Using the Law of the Sines to Solve a Triangle
Solve the triangle with side \(a=6,\) side \(b=8\), and angle \(A=35^\circ\), which is opposite side \(a.\)
Since \(a=6,\) \(b=8,\) and \(A=35 {{}^\circ},\) we have \begin{eqnarray*} \dfrac{\sin 35 {{}^\circ}}{6} &=&\dfrac{\sin B}{8} \end{eqnarray*}
A-37
\begin{eqnarray*} \sin B &=&\dfrac{8\sin 35 {{}^\circ}}{6}\approx 0.765 \end{eqnarray*} \[ B_{1}\approx 49.9 {{}^\circ}\quad\hbox{or}\quad B_{2}\approx 180 {{}^\circ}-49.9 {{}^\circ}=130.1 {{}^\circ}\]

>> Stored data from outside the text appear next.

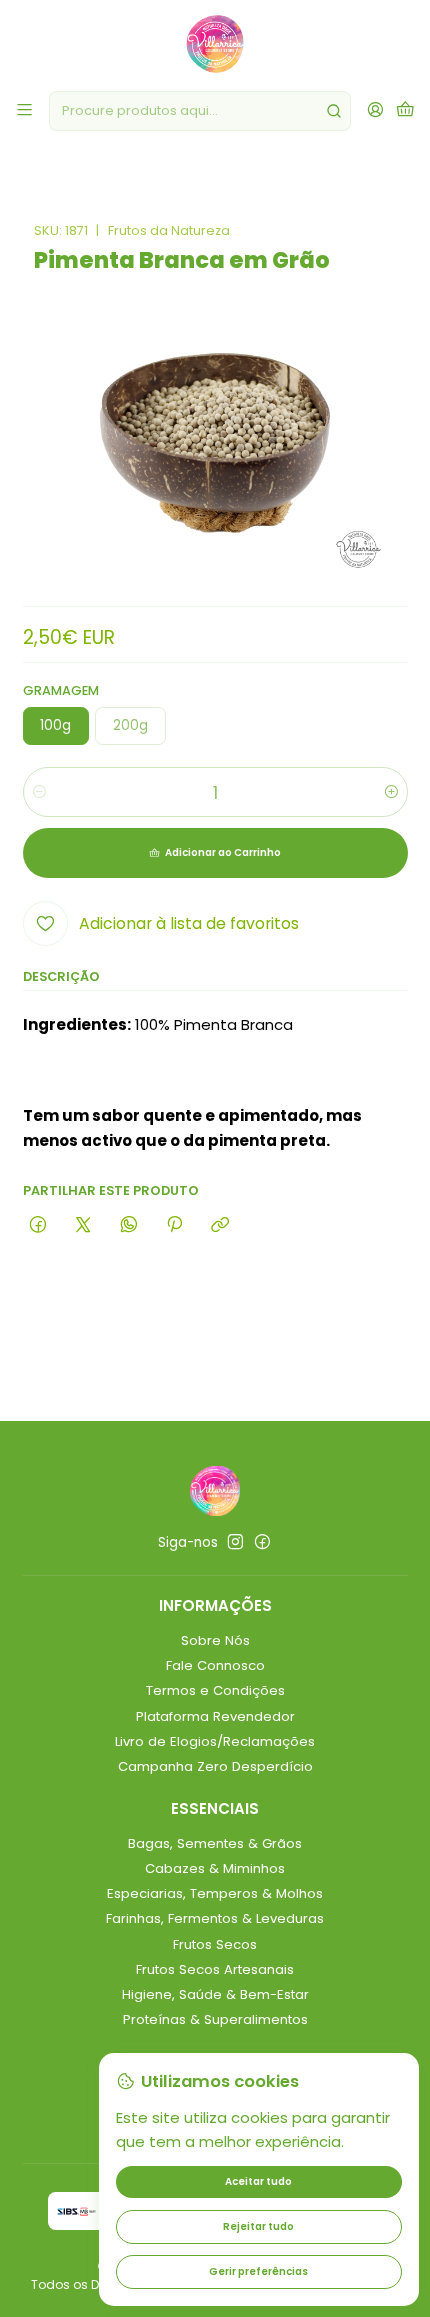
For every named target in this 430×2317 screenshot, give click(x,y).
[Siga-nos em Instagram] (235, 1542)
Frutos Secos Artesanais (215, 1969)
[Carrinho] (405, 111)
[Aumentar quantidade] (391, 792)
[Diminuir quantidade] (39, 792)
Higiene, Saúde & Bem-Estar (215, 1994)
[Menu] (24, 111)
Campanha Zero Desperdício (215, 1766)
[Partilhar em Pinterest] (174, 1226)
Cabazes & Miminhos (215, 1868)
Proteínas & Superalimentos (215, 2019)
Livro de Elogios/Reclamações (215, 1741)
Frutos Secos (215, 1944)
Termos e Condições (215, 1690)
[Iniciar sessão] (375, 111)
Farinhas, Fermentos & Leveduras (215, 1918)
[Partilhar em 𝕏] (83, 1226)
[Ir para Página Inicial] (215, 44)
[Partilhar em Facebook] (38, 1226)
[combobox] (200, 111)
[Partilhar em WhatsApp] (128, 1226)
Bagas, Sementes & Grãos (215, 1843)
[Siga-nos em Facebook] (262, 1542)
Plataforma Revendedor (215, 1716)
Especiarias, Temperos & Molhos (215, 1893)
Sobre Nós (215, 1640)
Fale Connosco (215, 1665)
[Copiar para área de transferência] (220, 1226)
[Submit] (334, 111)
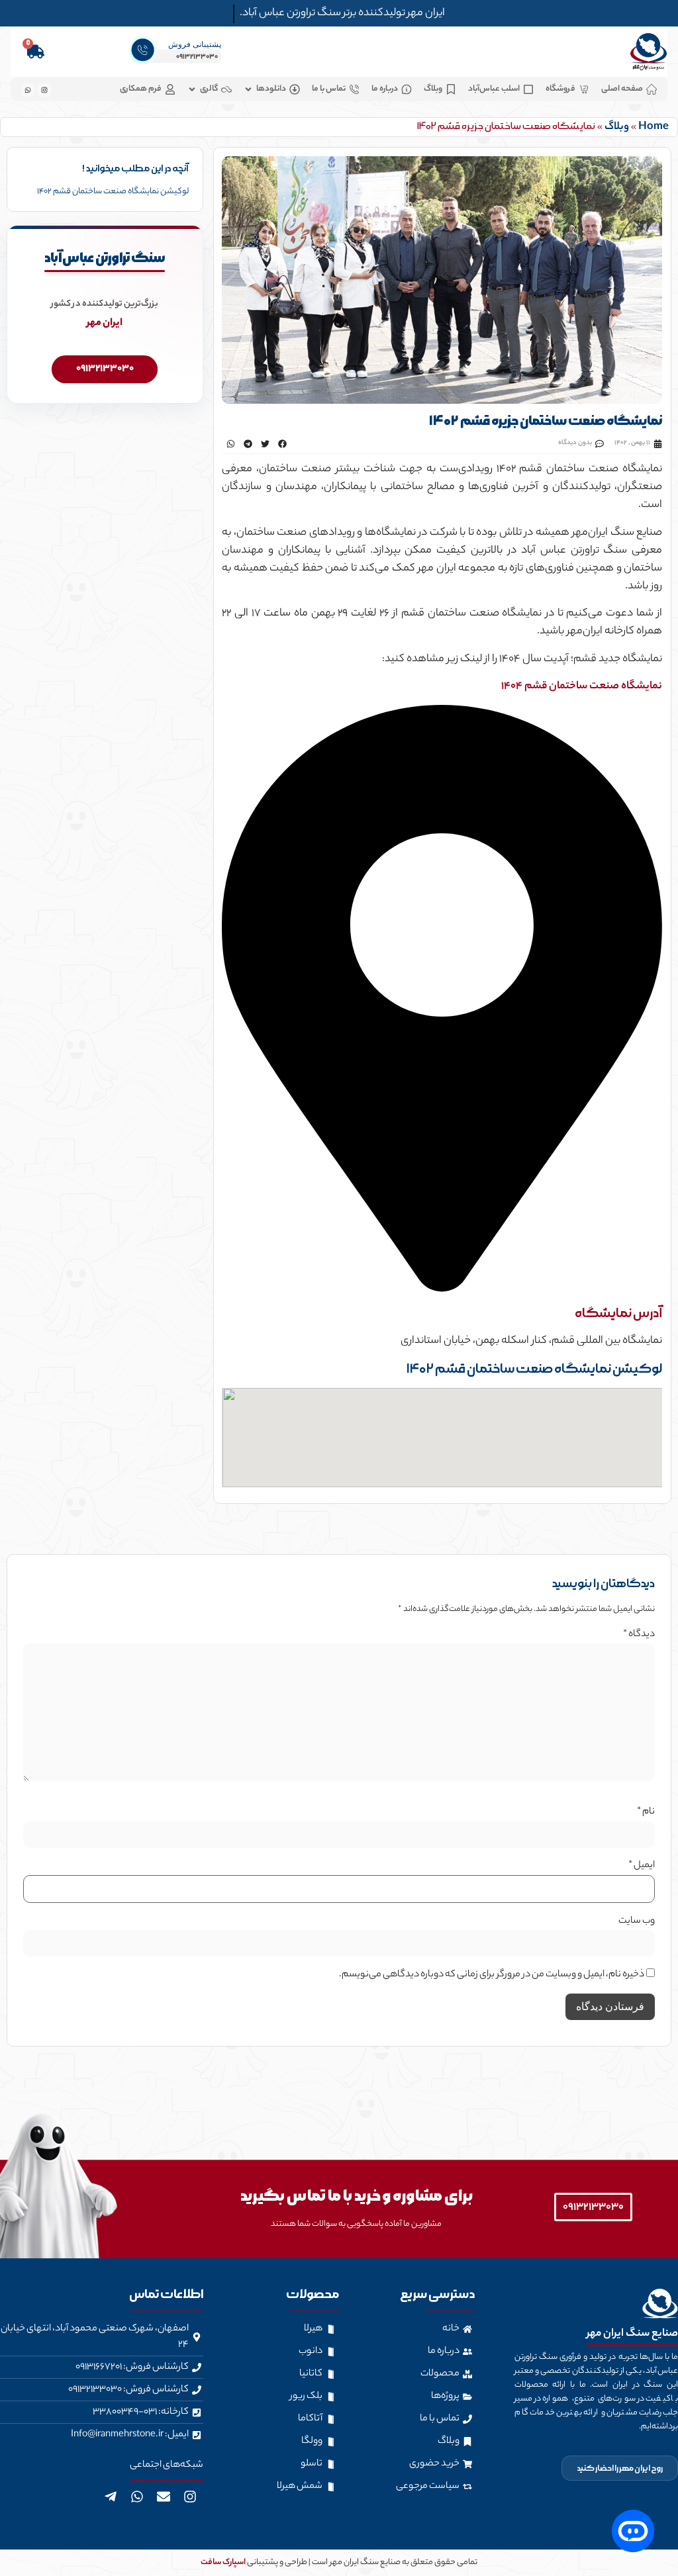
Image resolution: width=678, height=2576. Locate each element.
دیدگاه (639, 1635)
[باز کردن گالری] (192, 89)
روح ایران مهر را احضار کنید (620, 2468)
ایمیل (641, 1866)
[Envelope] (163, 2496)
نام (646, 1812)
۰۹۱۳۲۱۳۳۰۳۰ (197, 57)
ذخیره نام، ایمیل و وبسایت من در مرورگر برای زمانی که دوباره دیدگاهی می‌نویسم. (491, 1975)
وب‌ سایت (636, 1921)
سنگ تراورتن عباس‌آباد (104, 258)
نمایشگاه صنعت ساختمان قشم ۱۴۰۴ (581, 687)
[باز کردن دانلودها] (248, 89)
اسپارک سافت (223, 2562)
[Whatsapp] (137, 2496)
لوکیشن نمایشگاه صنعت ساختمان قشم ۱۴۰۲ (113, 192)
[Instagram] (190, 2496)
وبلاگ (617, 127)
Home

For both choices of \(B\), we have \(A+B < 180 {{}^\circ}\). So, there are two triangles, one containing the angle \(B_{1}\approx 49.9 {{}^\circ}\) and the other containing the angle \(B_{2}\approx 130.1 {{}^\circ}\). The third angle \(C\) is either \begin{eqnarray*} C_{1}&=&180^\circ-A-B_{1} \underset{\underset{\underset{\color{#0066A7}{\hbox{\({B_{1}=49.9{{}^\circ}}\)}}}{\color{#0066A7}{\hbox{\({A=35{{}^\circ}}\)}}}}{\color{#0066A7}{\displaystyle\uparrow }}}{\approx} 95.1^\circ \qquad \hbox{or}\qquad C_{2}=180^\circ-A-B \underset{\underset{\underset{\color{#0066A7}{\hbox{\({B_{2}=130.1{{}^\circ}}\)}}}{\color{#0066A7}{\hbox{\({A=35{{}^\circ}}\)}}}}{\color{#0066A7}{\displaystyle\uparrow }}} {\approx} 14.9^\circ \end{eqnarray*}
The third side \(c\) satisfies the Law of Sines, so \[ \begin{array}{rl@{\qquad}rl} \dfrac{\sin A}{a}&=\dfrac{\sin C_{1}}{c_{1}} & \dfrac{\sin A}{a}&=\dfrac{\sin C_{2}}{c_{2}} \\ \dfrac{\sin 35{{}^\circ}}{6}&=\dfrac{\sin 95.1{{}^\circ}}{c_{1}} & \dfrac{\sin 35{{}^\circ}}{6}&=\dfrac{\sin 14.9{{}^\circ}}{c_{2}} \\ c_{1}&=\dfrac{6\sin 95.1{{}^\circ}}{\sin 35{{}^\circ}}\approx 10.42 & c_{2}&=\dfrac{6\sin 14.9{{}^\circ}}{\sin 35{{}^\circ}}\approx 2.69 \end{array} \] The two solved triangles are illustrated in Figure 63.